Além disso, será obrigatório que o médico tenha experiência de ao menos um ano em atendimento de paciente em coma para que ele possa participar do curso.

 

Transplante de órgãos

Determinada a morte encefálica, 15 órgãos podem ser doados: coração, pulmão, fígado, pâncreas, intestino, rim, córnea, esclera, osso, cartilagens, tendão, menisco, fáscia, valva cardíaca e membrana amniótica.

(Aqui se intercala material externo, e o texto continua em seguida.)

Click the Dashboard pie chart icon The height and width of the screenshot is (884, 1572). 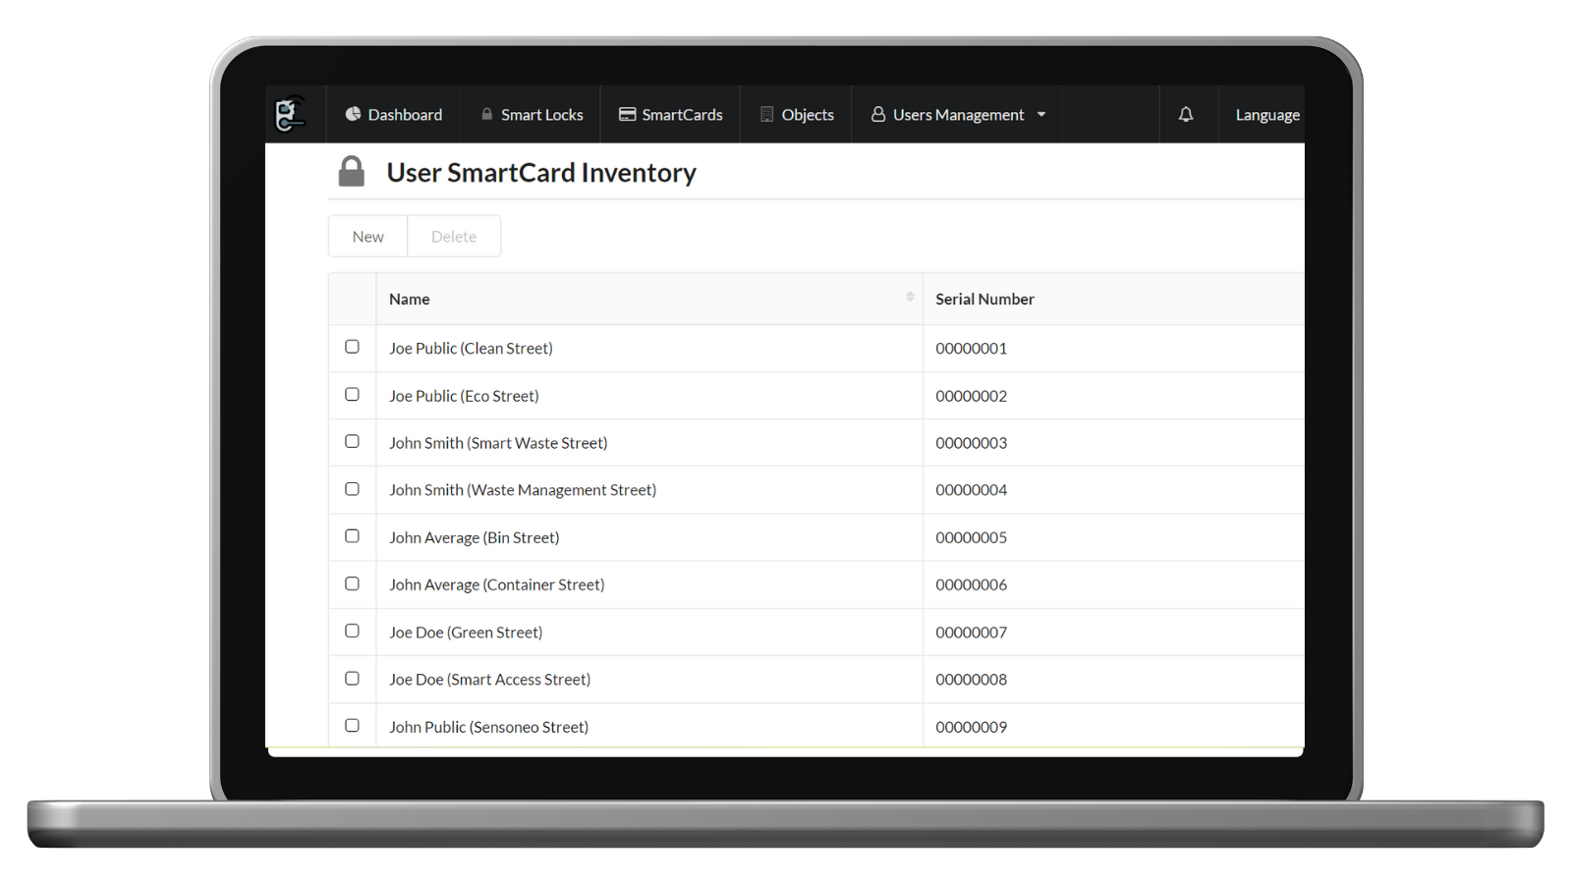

Em 2016, o Brasil realizou mais de 24 mil transplantes, sendo 14.641 de córnea; 5.492 de rim; 2.362 de medula óssea; 1.880 de fígado; e 357 de coração. Segundo o Ministério da Saúde, pelo menos 41.525 pessoas aguardam na fila por um órgão novo. A maior espera é por rins: 25.623 pessoas. A de coração tem 350.

No Brasil, 14,58% das doações potenciais não são concluídas. O índice de doação é de 16,2 por milhão de habitantes. O país está à frente da Alemanha, cujo índice é 10,9, mas atrás de países como a Espanha (43,4), Estados Unidos (28,2) e França (28,1).

 

Candidatos a doadores

Nem todas as mortes podem ensejar a doação de órgãos, apenas as causadas por politraumatismo, acidente vascular cerebral (AVC), tumor cerebral primário, intoxicação exógena e anóxia (causada após afogamento). Mesmo nesses casos, são excluídos os possíveis doadores com doenças transmissíveis, neoplasia, uso de drogas injetáveis e cuja família tenha recusado a doação.

A negação dos familiares é apontada como uma das principais causas para o baixo número de doações, de acordo com o Conselho. Segundo o Ministério da Saúde, 47% das famílias contatadas se negam a autorizar o procedimento.